● Supplied records:
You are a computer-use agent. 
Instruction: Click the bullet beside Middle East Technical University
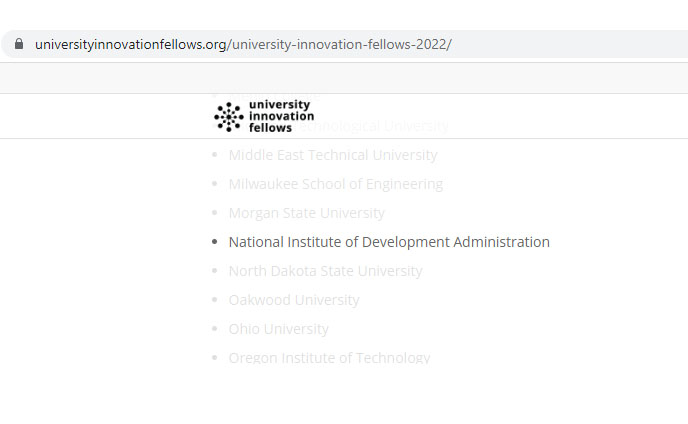click(215, 155)
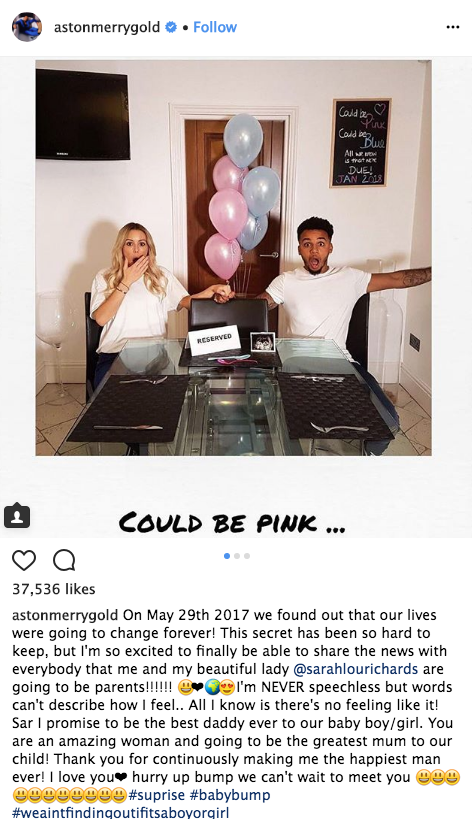Follow the astonmerrygold account
This screenshot has width=472, height=819.
(215, 27)
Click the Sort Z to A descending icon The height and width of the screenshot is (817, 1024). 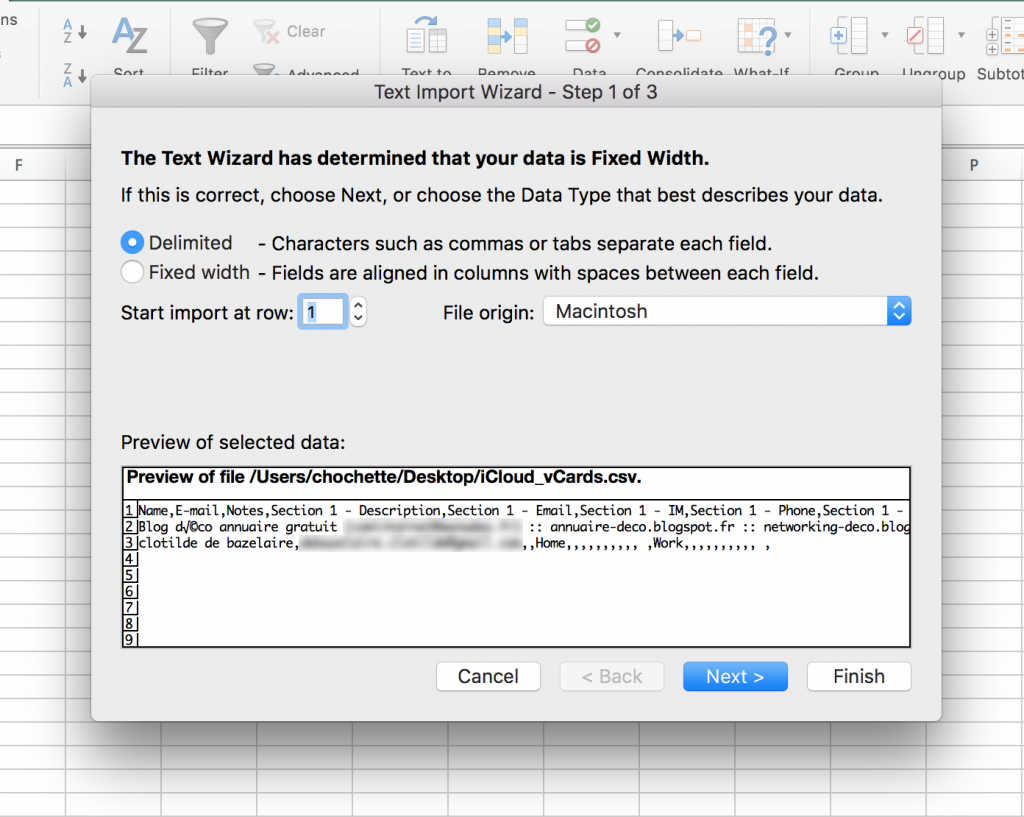point(75,72)
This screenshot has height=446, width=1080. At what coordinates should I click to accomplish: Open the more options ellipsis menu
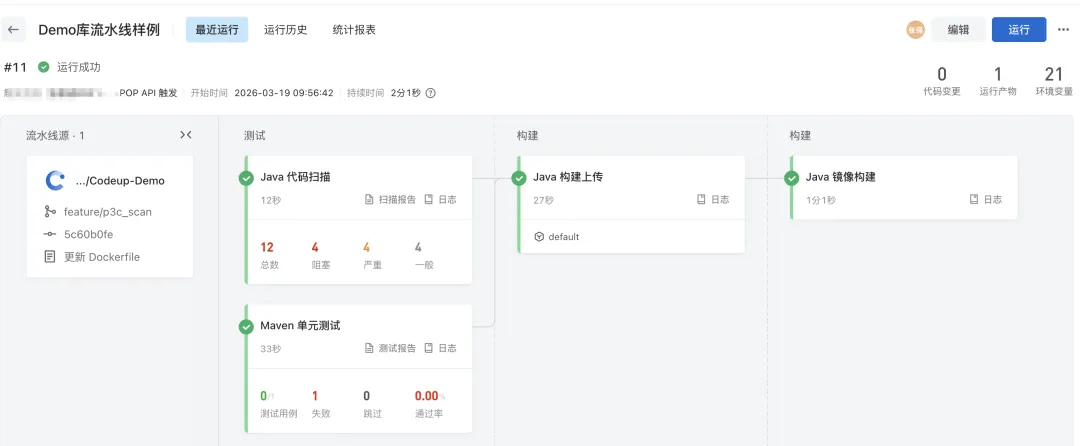tap(1063, 30)
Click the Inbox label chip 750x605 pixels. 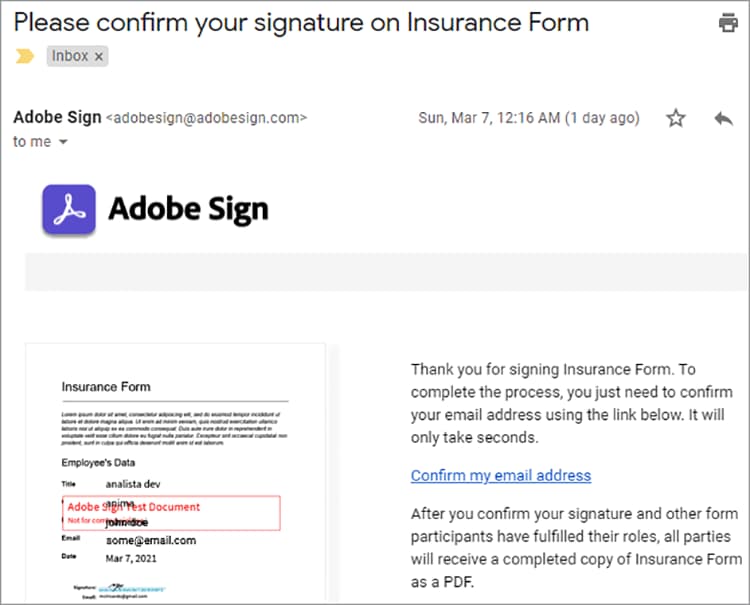pyautogui.click(x=70, y=57)
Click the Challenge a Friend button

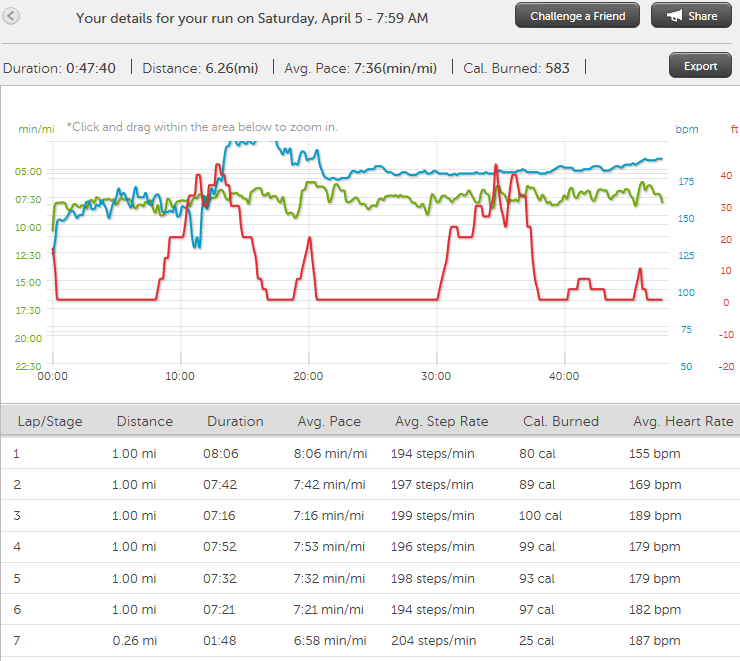(578, 16)
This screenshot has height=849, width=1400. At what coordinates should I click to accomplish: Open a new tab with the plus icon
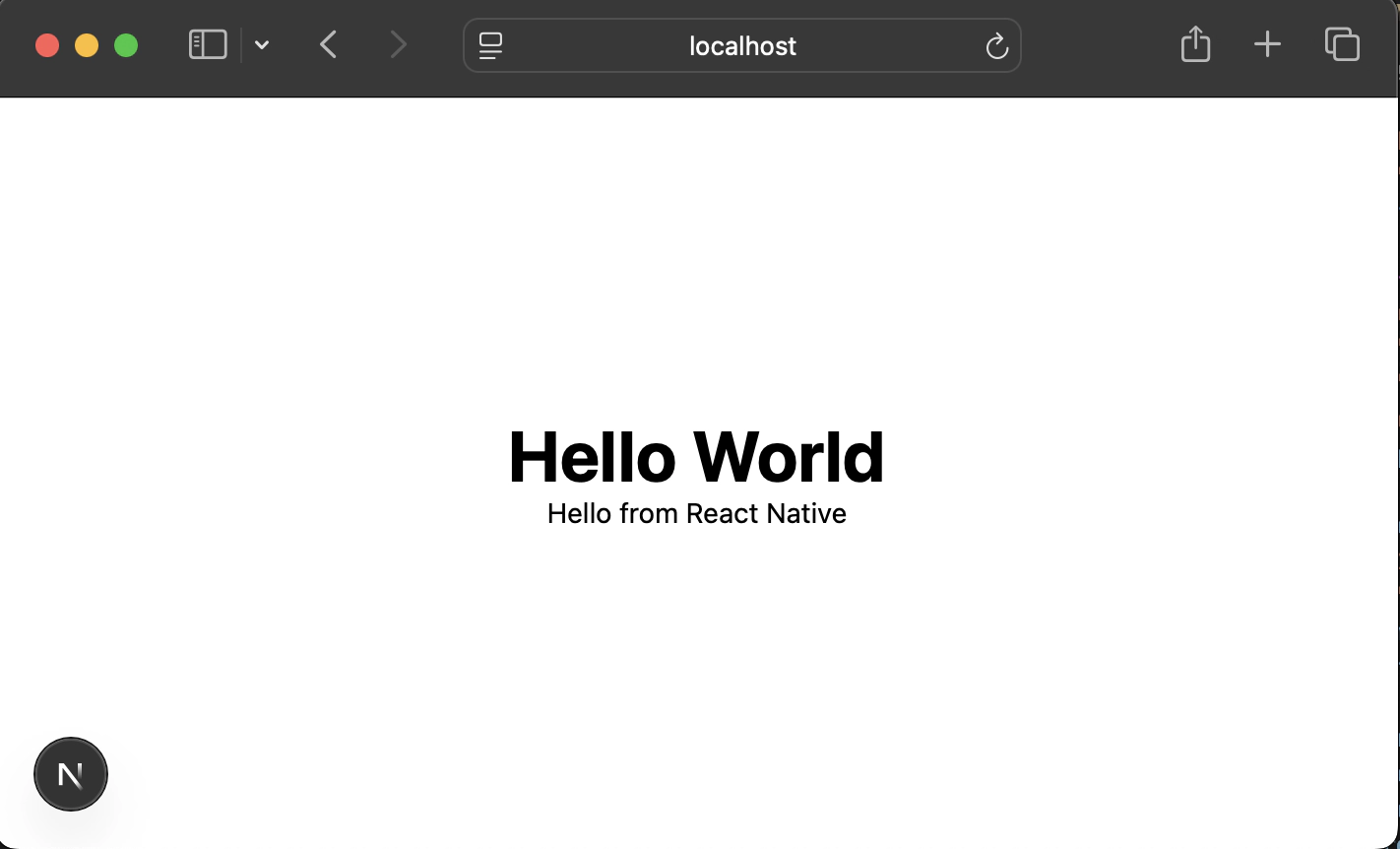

● Assigned task: The required output is the span of lines from the line with "Click the Challenge a Friend button" through the final line of the listing above, reproduced exactly, minus the pictures.

● Exercise output:
Click the Challenge a Friend button

(578, 16)
This screenshot has height=849, width=1400. At what coordinates should I click to accomplish: Open a new tab with the plus icon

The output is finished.